Aquella oscura nube pasó por mi lado y sentí un frío en todo mi cuerpo que adormeció a mi amigo el dolor, y luego, un fluido de aire se filtró como miles de etéreos demonios atravesando todo mi cuerpo hasta llegar a la cama en donde el niño descansaba echado sobre mi cama. "¡No te lo lleves, aun no, llévame a mí...!, le grité a la sombra.

De pronto, todo se detuvo, como si se hubiese rajado el sonido y el tiempo se hubiese hecho vapor... por aquel líquido que fluía del corazón del niño como un riachuelo que comenzó a brillar como si fueran los hilos del sol... Ante esto, no pude distinguir nada, pero algo observé.
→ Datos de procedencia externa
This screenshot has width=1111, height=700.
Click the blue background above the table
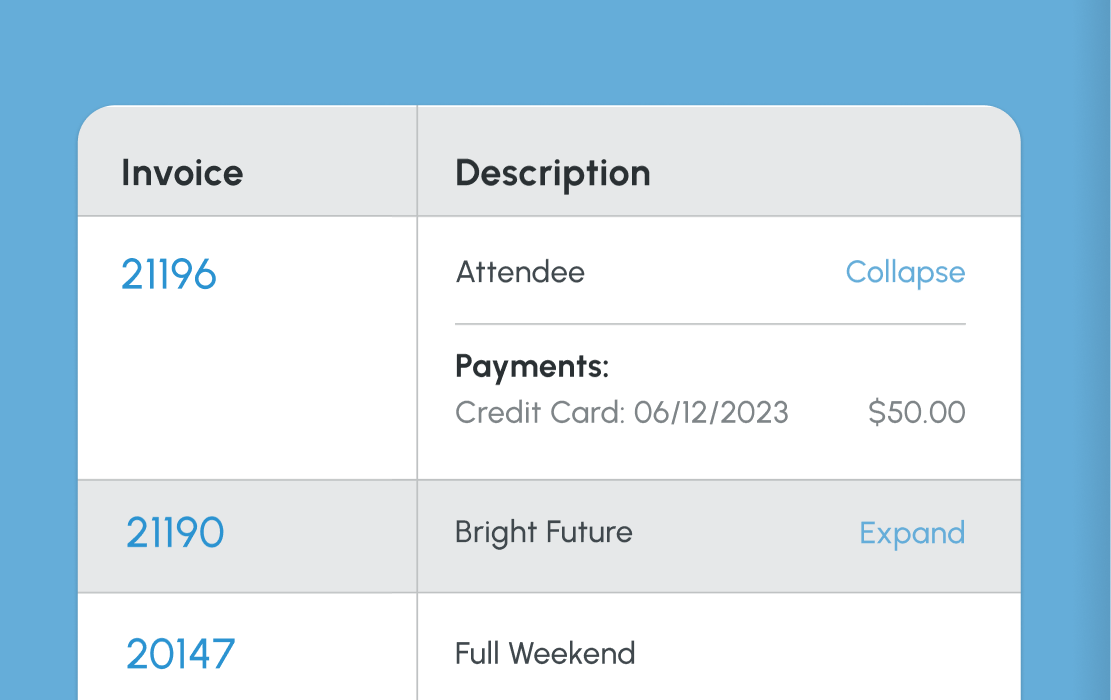[550, 50]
El niño estaba desintegrándose como un ser de luz, y la sombra empezaba a buscar refugio junto a los miles de seres que parecían demonios pequeños que con miles de cuerdas se esparcían como nubes ante los rayos dorados del sol... Cuando todo acabó, pude ver sobre mi cama, mi cuerpo, mi gastado cuerpo durmiendo en total paz, con una sonrisa tan hermosa, de aquellas que tienen los sueños cuando estás en un paraíso. Tuve ganas de llorar, pero no pude... al entender que estaba muerto. No sabía lo que yo era, pero sentí la mano de aquel niño de ojos negros y brillantes que me llevaba hacia una pendiente, un lugar en donde se percibía vivos colores y alegres sonidos, como el paraíso... Volteé mi vista un instante, y vi a un anciano hombre sentado al borde de mi cama, y recordé… Aquel era el último amigo que deseaba verle. Volví la mirada hacia el niño y pude reconocer en sus ojos los mismos ojos que aquel hombre que estaba acompañándome en mi lecho de muerte...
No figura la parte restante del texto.